連載

 
新・つれづれ杉話 第15回 「一合升」
文/写真 長町美和子
杉について、モノづくりについて、デザインについて、日常の中で感じたモロモロを語るエッセイ。 
 
  今月の一枚

※話の内容に関係なく適当な写真をアップするという身勝手なコーナーです。

なんだか急に涼しくなった今日このごろ。9月に入ると、ときおりコワイほどきれいな夕焼けを見ることができます。真ん中の電柱の左に富士山が見えている のがわかるかなー。実際に見るともっと大きい気がするのですが、写真に撮るとちっちゃくなっちゃうのはどうしてでしょう?

秋の空
 
 
 
 
 
    一合升
 

今、タイトルで「一合マス」と書こうとして、あれ? こんな字だったっけ、と思わず辞書をひいてしまいました(無知だ……)。一升瓶の「ショウ」と同じだって知ってました? 辞書にはちゃんと、「ます【升】液体・穀物の量を計る四角い容器」と書かれていました。そーだったんだー。

横浜の実家の米びつはトタン板でできてる古い小さな容器なのですが、その中に木製の一合升が投げ込まれていて、もう半世紀は使い続けられているので、角がとれていい感じに丸くなっています。で、これも杉の道具特集に使えないか、と思い、実家に帰ったときに改めてよく観察してみたんですけど、この木目はどう考えても杉じゃない……悲しい。しょうがないので、前回に引き続き私だけ勝手に「(杉じゃない)木の道具」について書きたいと思います。

炊飯器を使っている人は、いや、そうじゃなくてもたいていはもう、「米1カップ」って言いますよね。
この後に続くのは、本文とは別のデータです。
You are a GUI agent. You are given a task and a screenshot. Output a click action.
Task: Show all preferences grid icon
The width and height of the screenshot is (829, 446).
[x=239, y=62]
どんな料理本を見ても「1カップ=200cc」が共通の単位になっているので、「一合」と言ってもわからない人がいるかもしれませんが、私の実家では、米を量る一合升が未だに現役で働いているため、計量カップも「180cc」単位なんです。これがまた年季の入ったブリキの計量カップでして、すりきり1杯水を入れると二合、つまり360cc入ります。
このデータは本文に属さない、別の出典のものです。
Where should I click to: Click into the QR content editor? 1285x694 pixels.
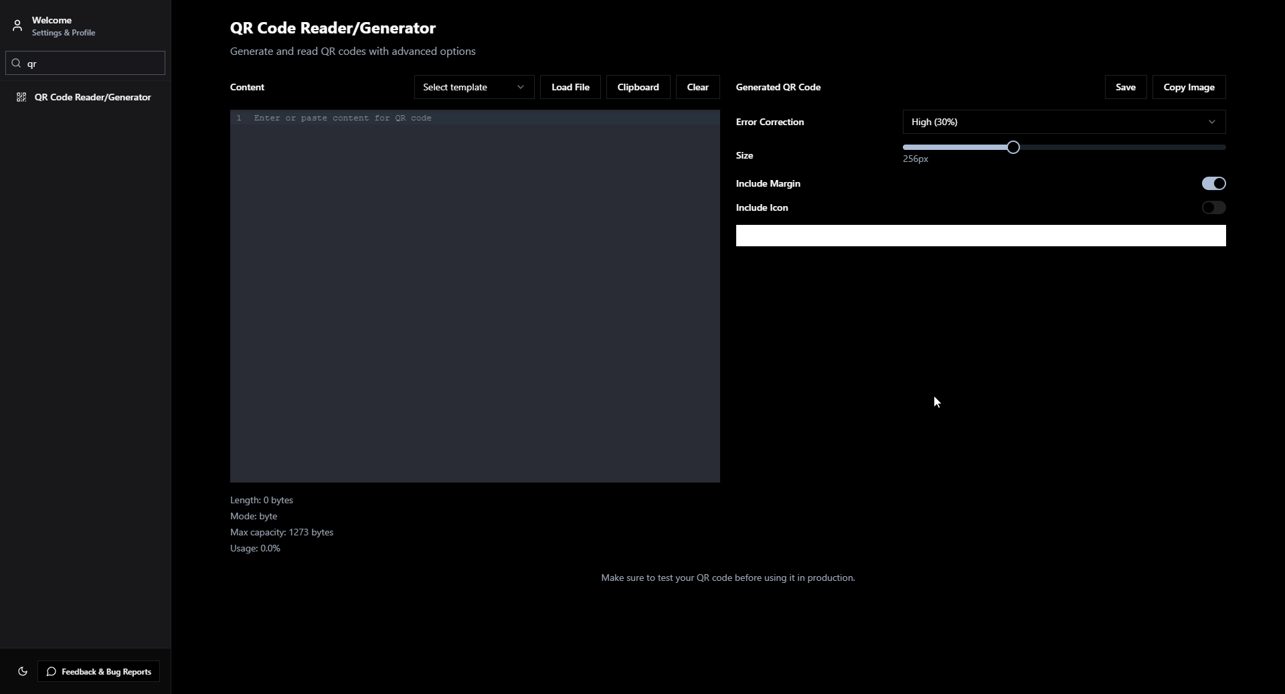coord(475,296)
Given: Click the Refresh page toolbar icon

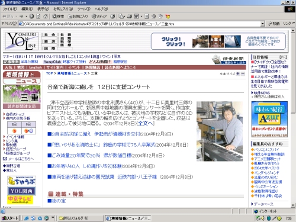Looking at the screenshot, I should [x=38, y=17].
私は子供の頃からその計量カップに慣れているので、ケーキをつくる時、牛乳なんか計る場合、目分量で一合にちょっと足して200ccにしたりしてたわけですが、考えてみれば、あの家の中だけ単位に関する時代が完璧にずれているんですよね(笑)

ところで、前に木桶と木樽の話を書いたとき、四斗樽というのは馬の背に振り分けにしたときに、制限いっぱいの重さだから、という理由を知りました。だから、四斗樽があって四合瓶が生まれたのも当然なのですが、不思議なことに四合=720mlってのは、ワインのボトルとほぼ同じ容量なんですよね。それは、日本で瓶がつくられるようになった頃、お手本にしたのがワインボトルだったから、ということもあります。でもこの四合というのは、ワインにしても日本酒にしても、2人で酒を酌み交わす時にちょうどいい量だと思うのです。(いや、そんなもんじゃとても足りない、という人もいるでしょうけど) 持ち運びにちょうどよく、胃袋の大きさにもちょうどよく、ついでに言えば、肝臓の機能にも見合っている、四合って単位は非常にいい量です。

浅草のお気に入りの店では、お酒を頼むと一合升で酒を量って、アルマイトの漏斗(じょうご)で徳利に入れてくれるのですが、先代から使い続けられている一合升は、漏斗の中で返されるたびに少しずつ削られて、もうすっかり角が丸くなっています。カウンターに座り、店の主人の流れるような手さばきと、使い込まれた升を見るたびに、またこの店に来れてよかったなぁ、としみじみ思うのです。

さて、実家の米びつの一合升ですが、母には「このマス、絶対捨てちゃダメだからね」と念を押しています。母が使わなくなったら私がもらうつもりでいます。でも使わなくなる時がこの先もずっと来ないことを祈っています。

   
   
 
 
  <ながまち・みわこ>ライター
1965年横浜生まれ。ムサ美の造形学部でインテリアデザインを専攻。
雑誌編集者を経て97年にライターとして独立。
建築、デザイン、 暮らしの垣根を越えて執筆活動を展開中。